東京都などに発出されているまん延防止等重点措置は、2021年7月11日に期限を迎えますが、新型コロナウイルスの新規感染者数が拡大しているため、延長される見通しです。

飲食店は時短営業と酒類提供の制限を強いられており、引き続き厳しい状況。それだけに、まん延防止等重点措置が延長される場合には、国や自治体からどのような要請があるのかと心配しています。

この状況下で驚きのニュースが飛び込んで来ました。

飲食店が感染症対策を講じているかどうかを、利用者がグルメサイトを通して回答し、国から情報提供を受けた自治体が違反店を指導するというのです。7月中の開始を目指しているといいます。

利用者によるアンケート

まん延防止等重点措置の期間中、19時までの酒類提供が認められていますが、条件がつけられています。東京都であれば、感染防止徹底宣言ステッカーの提示、コロナ対策リーダーの登録とe-ラーニング研修の受講などが必要。
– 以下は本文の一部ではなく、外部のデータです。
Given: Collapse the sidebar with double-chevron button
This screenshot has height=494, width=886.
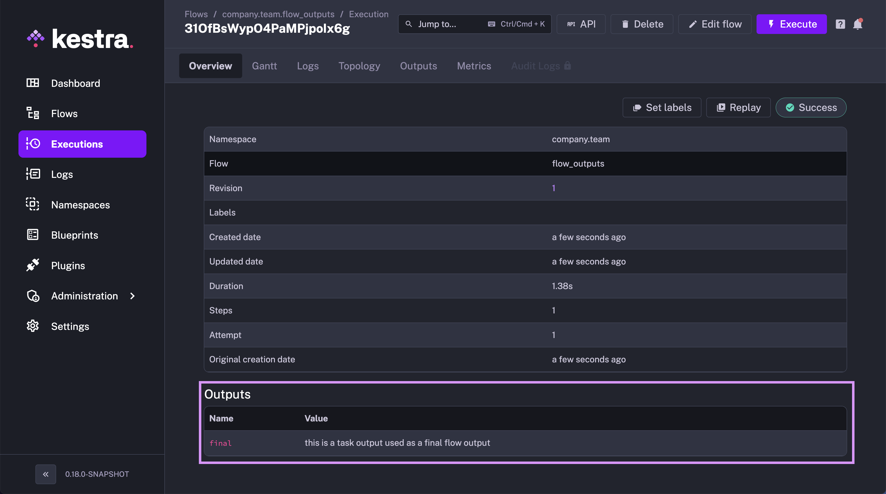Looking at the screenshot, I should pos(46,474).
国は、ここで課されている感染症対策がしっかりと行われているかどうかを、利用者にチェックしてもらおうと考えているのです。

主な調査項目は、アクリル板の設置や座席の間隔確保、手指消毒と換気の徹底、食事中以外のマスク着用の推奨。アンケートに対応するグルメサイトは食べログ、ぐるなび、ホットペッパーグルメです。さらには、コールセンターも設置し、幅広く情報を集めるともいいます。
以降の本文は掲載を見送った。